### WHAT YOU NEED TO DO:
Search the listing for "computer" and copy every line where it appears.

### ENTRIES SUPPLIED:
****

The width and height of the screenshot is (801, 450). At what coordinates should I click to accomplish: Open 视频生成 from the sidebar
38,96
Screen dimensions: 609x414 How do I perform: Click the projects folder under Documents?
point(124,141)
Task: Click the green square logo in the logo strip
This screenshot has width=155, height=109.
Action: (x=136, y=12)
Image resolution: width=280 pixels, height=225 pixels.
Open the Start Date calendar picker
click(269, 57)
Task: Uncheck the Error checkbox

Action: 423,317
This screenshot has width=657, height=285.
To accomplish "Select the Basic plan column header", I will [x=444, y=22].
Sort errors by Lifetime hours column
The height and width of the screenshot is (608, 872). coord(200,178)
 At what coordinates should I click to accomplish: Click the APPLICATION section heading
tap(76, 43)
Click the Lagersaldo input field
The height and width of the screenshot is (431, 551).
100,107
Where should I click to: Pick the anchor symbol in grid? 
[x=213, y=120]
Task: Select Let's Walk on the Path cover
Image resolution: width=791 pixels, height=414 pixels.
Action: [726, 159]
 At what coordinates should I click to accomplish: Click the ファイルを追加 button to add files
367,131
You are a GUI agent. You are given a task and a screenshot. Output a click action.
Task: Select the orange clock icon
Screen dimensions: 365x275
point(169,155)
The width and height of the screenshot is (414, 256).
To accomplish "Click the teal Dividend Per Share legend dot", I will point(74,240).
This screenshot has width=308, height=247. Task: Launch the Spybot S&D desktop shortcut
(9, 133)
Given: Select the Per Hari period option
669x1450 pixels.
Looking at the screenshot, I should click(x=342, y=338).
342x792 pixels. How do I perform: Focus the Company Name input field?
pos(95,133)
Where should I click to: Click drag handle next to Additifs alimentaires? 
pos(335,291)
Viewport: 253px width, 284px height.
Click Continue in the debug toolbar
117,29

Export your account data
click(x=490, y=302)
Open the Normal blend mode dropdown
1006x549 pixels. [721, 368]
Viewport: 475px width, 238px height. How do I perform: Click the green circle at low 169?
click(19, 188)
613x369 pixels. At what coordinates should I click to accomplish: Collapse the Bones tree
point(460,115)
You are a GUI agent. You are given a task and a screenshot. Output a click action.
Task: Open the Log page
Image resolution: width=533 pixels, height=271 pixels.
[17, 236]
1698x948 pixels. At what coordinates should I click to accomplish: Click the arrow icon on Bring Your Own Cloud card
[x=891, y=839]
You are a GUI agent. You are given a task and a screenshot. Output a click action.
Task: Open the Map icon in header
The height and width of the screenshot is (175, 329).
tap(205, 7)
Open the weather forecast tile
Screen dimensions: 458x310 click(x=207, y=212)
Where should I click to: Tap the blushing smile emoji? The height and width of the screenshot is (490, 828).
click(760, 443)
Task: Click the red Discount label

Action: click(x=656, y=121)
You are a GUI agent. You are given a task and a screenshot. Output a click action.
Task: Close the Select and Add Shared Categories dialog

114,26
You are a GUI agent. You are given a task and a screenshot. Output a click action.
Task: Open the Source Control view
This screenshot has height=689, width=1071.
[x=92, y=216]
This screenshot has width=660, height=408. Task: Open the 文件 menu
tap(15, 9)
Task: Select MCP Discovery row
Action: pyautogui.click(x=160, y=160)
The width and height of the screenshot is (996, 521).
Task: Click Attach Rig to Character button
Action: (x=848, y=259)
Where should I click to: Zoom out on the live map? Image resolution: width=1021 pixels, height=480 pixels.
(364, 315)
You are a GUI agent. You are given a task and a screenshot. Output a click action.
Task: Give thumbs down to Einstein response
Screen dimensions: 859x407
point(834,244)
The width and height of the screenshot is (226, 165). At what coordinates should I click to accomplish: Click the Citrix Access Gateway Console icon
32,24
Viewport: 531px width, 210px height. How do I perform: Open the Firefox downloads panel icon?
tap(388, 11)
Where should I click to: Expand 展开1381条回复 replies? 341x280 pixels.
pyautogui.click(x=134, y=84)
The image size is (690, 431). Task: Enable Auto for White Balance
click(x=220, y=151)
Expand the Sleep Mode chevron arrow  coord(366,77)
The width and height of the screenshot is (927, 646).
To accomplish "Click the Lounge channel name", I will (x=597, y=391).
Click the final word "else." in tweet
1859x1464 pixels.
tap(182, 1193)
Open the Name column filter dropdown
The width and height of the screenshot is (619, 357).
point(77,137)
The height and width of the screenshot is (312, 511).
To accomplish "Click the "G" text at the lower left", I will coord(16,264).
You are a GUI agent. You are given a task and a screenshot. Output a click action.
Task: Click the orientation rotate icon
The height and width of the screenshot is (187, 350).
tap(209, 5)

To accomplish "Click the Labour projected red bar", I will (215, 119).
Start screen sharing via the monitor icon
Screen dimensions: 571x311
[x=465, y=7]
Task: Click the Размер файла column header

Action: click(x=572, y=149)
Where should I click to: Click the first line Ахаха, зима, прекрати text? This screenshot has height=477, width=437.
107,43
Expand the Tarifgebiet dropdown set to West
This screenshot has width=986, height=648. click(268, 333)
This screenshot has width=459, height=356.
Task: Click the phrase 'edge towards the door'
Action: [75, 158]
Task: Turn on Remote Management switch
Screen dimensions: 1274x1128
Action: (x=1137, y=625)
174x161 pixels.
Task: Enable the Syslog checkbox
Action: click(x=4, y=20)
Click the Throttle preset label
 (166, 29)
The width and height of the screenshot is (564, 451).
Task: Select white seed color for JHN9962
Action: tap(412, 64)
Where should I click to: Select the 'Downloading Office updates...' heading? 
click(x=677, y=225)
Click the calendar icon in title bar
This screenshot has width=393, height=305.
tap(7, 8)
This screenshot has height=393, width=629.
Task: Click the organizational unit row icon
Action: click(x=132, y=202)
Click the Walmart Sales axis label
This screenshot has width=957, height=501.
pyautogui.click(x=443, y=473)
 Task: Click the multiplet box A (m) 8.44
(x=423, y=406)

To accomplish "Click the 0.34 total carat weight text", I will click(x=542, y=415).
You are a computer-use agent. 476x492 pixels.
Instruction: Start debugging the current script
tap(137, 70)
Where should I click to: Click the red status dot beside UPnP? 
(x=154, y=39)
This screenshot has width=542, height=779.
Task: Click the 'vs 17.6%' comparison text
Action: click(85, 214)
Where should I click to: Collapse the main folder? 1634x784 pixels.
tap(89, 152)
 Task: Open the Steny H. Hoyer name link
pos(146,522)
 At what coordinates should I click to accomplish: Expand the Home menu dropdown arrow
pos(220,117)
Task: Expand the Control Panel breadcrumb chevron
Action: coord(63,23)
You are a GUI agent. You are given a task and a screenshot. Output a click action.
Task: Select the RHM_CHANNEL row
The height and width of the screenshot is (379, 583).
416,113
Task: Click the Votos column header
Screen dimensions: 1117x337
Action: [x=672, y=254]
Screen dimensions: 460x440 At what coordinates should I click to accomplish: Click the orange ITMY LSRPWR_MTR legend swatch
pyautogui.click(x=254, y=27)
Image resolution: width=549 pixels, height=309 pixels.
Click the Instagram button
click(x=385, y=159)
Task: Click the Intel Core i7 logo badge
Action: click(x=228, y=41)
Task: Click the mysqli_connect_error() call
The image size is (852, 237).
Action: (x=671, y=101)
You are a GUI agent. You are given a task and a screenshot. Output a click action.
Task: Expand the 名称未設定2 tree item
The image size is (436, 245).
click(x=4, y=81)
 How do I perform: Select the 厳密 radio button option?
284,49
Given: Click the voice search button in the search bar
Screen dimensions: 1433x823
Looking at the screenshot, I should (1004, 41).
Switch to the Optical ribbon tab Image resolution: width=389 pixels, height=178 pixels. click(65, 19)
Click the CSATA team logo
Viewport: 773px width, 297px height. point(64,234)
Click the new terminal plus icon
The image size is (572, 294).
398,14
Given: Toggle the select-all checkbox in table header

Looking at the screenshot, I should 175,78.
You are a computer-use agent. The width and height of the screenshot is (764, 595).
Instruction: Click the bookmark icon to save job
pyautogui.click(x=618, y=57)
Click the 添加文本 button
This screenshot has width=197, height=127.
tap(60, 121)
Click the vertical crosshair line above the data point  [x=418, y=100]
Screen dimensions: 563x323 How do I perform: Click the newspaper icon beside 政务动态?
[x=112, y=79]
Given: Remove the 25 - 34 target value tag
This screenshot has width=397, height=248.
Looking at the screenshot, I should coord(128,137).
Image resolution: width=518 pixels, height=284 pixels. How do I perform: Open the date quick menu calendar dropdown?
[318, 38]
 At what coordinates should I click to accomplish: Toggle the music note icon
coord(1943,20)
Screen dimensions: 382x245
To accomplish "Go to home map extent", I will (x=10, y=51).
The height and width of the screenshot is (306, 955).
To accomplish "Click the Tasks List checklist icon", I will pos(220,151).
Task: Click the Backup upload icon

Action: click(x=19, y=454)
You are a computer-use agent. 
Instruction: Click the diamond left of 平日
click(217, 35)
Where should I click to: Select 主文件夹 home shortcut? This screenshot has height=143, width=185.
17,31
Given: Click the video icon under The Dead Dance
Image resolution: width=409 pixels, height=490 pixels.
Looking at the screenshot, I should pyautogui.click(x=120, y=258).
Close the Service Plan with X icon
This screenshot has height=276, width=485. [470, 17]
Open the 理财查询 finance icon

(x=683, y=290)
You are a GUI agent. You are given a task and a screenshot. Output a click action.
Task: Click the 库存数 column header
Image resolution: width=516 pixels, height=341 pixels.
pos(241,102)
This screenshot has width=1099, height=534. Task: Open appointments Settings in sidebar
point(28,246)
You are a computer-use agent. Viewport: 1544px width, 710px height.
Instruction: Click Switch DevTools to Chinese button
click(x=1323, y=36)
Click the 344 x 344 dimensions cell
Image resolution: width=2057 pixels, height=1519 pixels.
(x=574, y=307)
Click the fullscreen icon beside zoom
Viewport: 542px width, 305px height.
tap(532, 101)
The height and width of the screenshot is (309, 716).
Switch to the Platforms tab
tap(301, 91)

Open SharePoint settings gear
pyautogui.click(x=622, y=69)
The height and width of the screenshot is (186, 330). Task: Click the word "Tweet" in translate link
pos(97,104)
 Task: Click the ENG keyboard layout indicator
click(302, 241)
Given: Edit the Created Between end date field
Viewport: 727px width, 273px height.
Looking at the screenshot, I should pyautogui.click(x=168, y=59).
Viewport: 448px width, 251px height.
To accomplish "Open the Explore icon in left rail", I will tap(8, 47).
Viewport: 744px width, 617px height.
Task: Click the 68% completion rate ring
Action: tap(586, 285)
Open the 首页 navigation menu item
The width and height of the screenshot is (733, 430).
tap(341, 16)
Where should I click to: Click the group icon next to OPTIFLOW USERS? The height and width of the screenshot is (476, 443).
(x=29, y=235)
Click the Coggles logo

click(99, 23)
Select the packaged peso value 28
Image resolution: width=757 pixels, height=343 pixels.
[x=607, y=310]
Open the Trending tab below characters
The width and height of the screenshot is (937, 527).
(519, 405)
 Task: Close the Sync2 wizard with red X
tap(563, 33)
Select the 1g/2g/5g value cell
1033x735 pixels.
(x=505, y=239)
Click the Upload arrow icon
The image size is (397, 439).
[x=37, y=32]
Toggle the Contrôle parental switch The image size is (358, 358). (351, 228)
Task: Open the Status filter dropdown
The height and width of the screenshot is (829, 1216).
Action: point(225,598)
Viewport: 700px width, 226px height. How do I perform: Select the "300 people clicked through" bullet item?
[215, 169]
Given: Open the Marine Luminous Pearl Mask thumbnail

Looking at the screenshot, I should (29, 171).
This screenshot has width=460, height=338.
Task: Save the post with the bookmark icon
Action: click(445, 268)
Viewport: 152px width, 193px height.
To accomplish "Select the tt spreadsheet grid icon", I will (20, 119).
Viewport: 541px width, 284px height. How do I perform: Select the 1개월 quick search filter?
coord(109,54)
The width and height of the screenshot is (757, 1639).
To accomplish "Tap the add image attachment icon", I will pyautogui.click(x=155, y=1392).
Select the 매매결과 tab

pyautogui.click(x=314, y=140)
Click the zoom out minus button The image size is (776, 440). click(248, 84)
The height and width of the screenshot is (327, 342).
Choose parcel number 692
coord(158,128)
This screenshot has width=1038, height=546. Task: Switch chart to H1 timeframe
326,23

****

### TASK OUTPUT:
You are a computer-use agent. 476x492 pixels.
You are a computer-use agent. The width and height of the screenshot is (764, 595).
You are a computer-use agent. 
You are a computer-use agent. Viewport: 1544px width, 710px height.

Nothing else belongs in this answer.